Cannes 2011 Review – This Must Be the Place

Former rock star Cheyenne (Sean Penn), now 50, is living in Dublin off the royalties of his success. Still looking every bit the Goth rocker he used to be, this monotonously speaking, almost catatonic middle-aged man spends his life in emptiness. He may have a loving wife (Frances McDormand) and a close friend in young Mary (Eve Hewson), but his circle of loved ones stops there, and his days consist of grocery shopping and playing pelote in his empty swimming pool. His father's death makes him return to the U.S. for the first time in 30 years. After the funeral he discovers that his father, an Auschwitz survivor, was obsessed with seeking revenge for the humiliation he suffered in the camp at the hands of a Nazi guard. Cheyenne decides to finish his father's mission, and goes on a road trip through the American heartland to find and confront the man whom his father had been looking for all his life.

While winning the Jury Prize at Cannes 2008 for Il Divo, director Paolo Sorrentino met jury head Sean Penn at the closing ceremony party, and Sorrentino got it into his head that he wanted to make a film with the chameleon actor.

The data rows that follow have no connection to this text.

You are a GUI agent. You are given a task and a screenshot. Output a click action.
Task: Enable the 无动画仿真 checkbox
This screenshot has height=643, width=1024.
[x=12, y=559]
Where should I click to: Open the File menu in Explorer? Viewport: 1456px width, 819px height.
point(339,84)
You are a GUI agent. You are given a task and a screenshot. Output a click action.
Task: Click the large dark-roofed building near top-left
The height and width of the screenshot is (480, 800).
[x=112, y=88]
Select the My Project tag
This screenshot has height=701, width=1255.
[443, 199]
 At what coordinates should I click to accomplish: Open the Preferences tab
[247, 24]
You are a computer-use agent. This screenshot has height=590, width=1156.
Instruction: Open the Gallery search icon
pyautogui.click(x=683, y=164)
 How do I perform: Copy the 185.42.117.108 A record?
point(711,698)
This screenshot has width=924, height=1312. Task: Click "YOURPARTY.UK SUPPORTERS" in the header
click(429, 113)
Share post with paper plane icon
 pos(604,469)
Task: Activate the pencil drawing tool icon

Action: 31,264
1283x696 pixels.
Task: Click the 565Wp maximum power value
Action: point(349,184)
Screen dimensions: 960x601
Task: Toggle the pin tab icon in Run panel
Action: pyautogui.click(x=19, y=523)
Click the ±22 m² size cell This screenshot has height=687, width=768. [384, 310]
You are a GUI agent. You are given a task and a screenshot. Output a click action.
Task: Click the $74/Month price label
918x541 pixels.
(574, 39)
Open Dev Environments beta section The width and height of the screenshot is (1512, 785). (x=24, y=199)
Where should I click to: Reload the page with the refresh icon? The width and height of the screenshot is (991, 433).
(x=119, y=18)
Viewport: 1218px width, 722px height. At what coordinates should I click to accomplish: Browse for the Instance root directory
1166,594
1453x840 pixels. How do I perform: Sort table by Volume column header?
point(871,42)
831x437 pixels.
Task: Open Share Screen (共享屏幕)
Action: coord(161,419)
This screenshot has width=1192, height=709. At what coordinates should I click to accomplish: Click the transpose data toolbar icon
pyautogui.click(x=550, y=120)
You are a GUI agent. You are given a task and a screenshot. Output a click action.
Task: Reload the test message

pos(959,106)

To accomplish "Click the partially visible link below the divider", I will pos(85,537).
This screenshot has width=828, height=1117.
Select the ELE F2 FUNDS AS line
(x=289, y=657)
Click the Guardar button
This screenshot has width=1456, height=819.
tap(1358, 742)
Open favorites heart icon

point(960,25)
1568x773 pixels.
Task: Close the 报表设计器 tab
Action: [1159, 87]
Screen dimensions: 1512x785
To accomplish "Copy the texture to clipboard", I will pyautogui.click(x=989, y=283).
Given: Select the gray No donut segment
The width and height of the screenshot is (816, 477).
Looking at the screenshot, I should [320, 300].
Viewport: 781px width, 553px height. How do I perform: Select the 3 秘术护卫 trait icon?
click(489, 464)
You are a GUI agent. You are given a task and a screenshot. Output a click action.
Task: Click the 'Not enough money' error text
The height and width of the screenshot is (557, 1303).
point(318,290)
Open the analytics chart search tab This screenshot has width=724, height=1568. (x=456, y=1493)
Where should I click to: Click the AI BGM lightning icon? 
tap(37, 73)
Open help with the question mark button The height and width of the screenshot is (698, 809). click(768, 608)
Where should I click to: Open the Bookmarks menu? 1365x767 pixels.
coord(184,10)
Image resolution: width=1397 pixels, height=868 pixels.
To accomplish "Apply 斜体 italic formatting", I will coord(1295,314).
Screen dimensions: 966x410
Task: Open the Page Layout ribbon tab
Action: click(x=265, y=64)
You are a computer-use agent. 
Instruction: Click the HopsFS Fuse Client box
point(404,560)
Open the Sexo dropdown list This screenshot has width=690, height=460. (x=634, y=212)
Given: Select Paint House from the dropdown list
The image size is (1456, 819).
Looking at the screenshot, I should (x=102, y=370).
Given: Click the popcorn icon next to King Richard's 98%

If only that meeting had not taken place. Then we would not be stuck with This Must Be the Place, certainly one of the festival's biggest disappointments. Not only is the life of the protagonist empty, so is the film. In itself, the idea of portraying the afterlife of a successful career, once all the 'friends' of the glory years have left, could be quite interesting, and indeed the film's first half hour works best. Sean Penn's Cheyenne, inspired by The Cure's Robert Smith, but also clearly channeling a better scripted Ozzy Osbourne, is floating between depression and boredom, and is occasionally very funny. This section of the film plays like a more dreary yet also more upbeat version of Sofia Coppola's recent Somewhere, which also deals with the emptiness and loneliness of stardom. After Cheyenne flies to New York to bury his father, though, the film takes a turn for the worse. Suddenly we are in familiar road-movie territory, and with that come the inevitable life lessons and characters spouting wisdom that you can frame and hang on your kitchen wall. By the time Cheyenne finally finds the man he is looking for, we are hoping he just shoots the guy (he certainly bought a good gun for it) and gets it over with. But alas, we get a supposedly cathartic scene of a wrinkled and naked Harry Dean Stanton (not a pretty sight, although the veteran is possibly best-in-show) walking through ankle-deep snow, an image that seems to be meant as a reflection of a Holocaust victim in the death camps. It is this kind of lay-it-on-thick mentality that drowns the film.

A further problem is Sean Penn. Never one to shy away from going over-the-top, the actor brings a whole barrage of mannerisms, tics, and eccentricities to his portrayal of Cheyenne, turning him into more of a caricature than a character. Given the film's themes, there could actually be something to that, but it soon becomes tiresome and is only effective when meant to be funny. His Cheyenne provides a memorable image, but sadly there is not much underneath the lipstick and nail polish. Then again, the character himself admits that the only thing he ever did was write songs for depressed kids, so maybe there is just no more to him.

The supporting cast is good, but unremarkable, with the aforementioned Harry Dean Stanton and single mother Kerry Condon as the standouts. Frances McDormand has been sadly relegated to the kind of role she plays here, and unfortunately she does not get the chance to show us why a rather normal woman would end up with a man like Cheyenne. Elsewhere, Judd Hirsch is hamming it up as a Nazi hunter, and newcomer Hewson shows promise.

Two aspects of the film that are above average: photography and score, the latter composed by Talking Heads frontman David Byrne (who also lends the title song, a former hit for the band), and inexplicably has a short role in the film which consists of nothing more than a live performance of his song and offering some sage advice. Sorrentino manages to capture the wide-open hinterland along the highways of the United States, beautifully framing the emptiness (there's that word again) of the land and the small towns that dot it. It is, however, not enough to save the film, which simply is not as smart and deep as it thinks it is.